Other types of exercise have been studied recently to determine the type of training that will yield the greatest results. One type of exercise is resistance training. It is known that lean-tissue mass (muscle mass) is significantly correlated with BMD [33,51]. LTM decreases with age at a rate of 5 - 8% per decade after 30 years [52]. However, resistance training increases LTM and BMD significantly. Resistance training can be divided into different areas: high-intensity, low-intensity, high-velocity, and low-velocity. High-intensity resistance training (>70% 1-repetition maximum [1RM]) has been shown to produce modest to large improvements in BMD [31,33,34,37,40,53]. It should be noted that in the studies that compare resistance training to a non-exercise control group, resistance training is superior to the sedentary lifestyle [31,33,53]. Effects of low-intensity (40% 1RM) resistance training are not as favorable as high-intensity. Studies report similar changes to non-exercise control group. Therefore, when choosing resistive activities, it is important to keep in mind that intensity matters and a greater intensity will result in greater improvements in bone density.

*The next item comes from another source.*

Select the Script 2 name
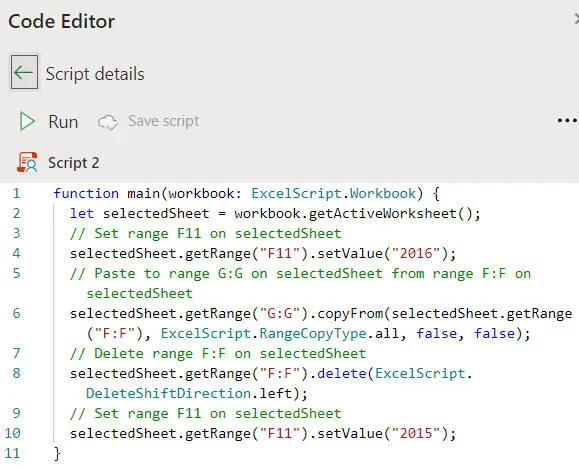click(73, 163)
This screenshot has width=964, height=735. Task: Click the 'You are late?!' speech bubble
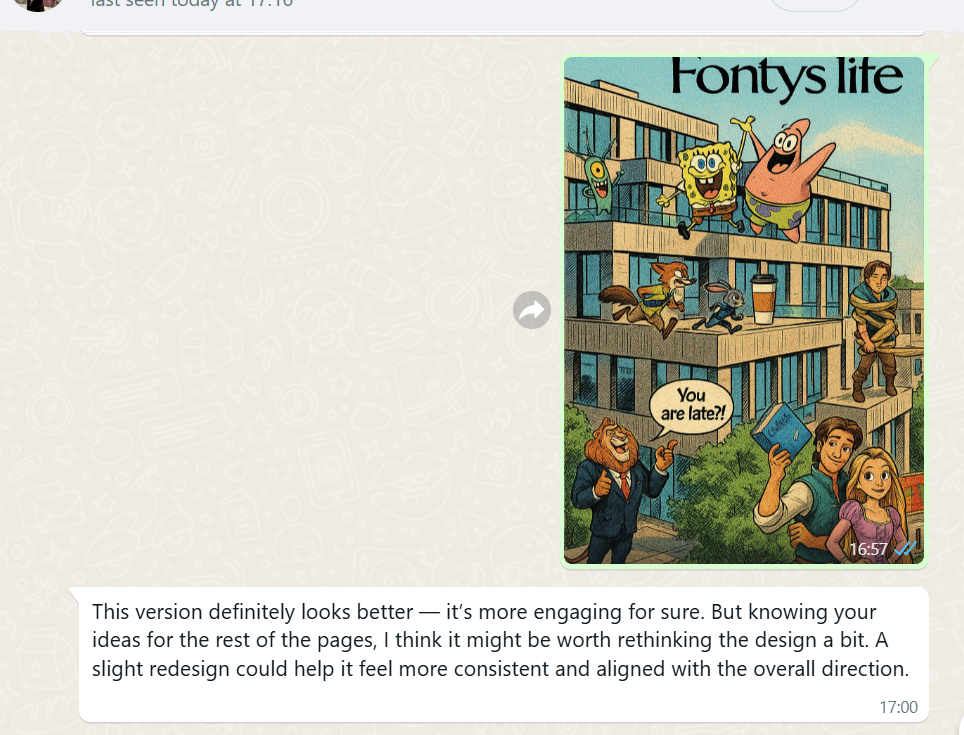pyautogui.click(x=691, y=406)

Plyometric or high-velocity activities include jumping, stamping, heel-drops, and skipping. Performing these activities generates high ground reaction forces (GRF) causing a significant increase in strain of the weight-bearing bones; thus, increasing BMD [54]. Increased strain of the bone causes an increase in osteocyte activity resulting in an increased bone deposition [55]. This theory is supported by comparing power athletes (i.e. gymnasts) and non-power athletes [56]. Gymnasts have greater BMD when compared to other sports among adolescent girls. This type of training is beneficial among older women as well [30,48,57,58]. This training techniques works to increase bone strain by increasing GRF during the activities [59]. However, plyometric exercises increase risk of injury more than traditional resistance training; thus, more recently researchers have begun to use high-velocity resistance training to increase BMD [36,60]. This specific type of exercise requires the participant to perform the concentric phase of the activity as quickly as possible, while performing the eccentric phase in a slow, controlled manner. Performing the exercises in this manner reduces the risk of injury; however, increases bone mass by maintain a high strain of the bone’s longitudinal axis [55,59,61,62] (Mechelen, Twisk, Kemper, Snel, & Post, 1999). Based on these findings, high-velocity resistance training increases bone more than traditional resistance training.
There are many way to increase bone density, however, some are more detrimental and costly than others. The predictors of bone mass include peak bone mass, genetics, physical activity, and other environmental factors. Factors that are modifiable should be at the forefront of the research including physical activity. Weight-bearing physical activity is a cost-effective treatment with very little risk and has been researched extensively. Resistive exercise has been long prescribed as the “standard of care” for the prevention of osteoporosis or maintenance of bone density however, it has been suggested through cross-sectional studies that power or high-velocity training could be a more effective means of increasing bone mass.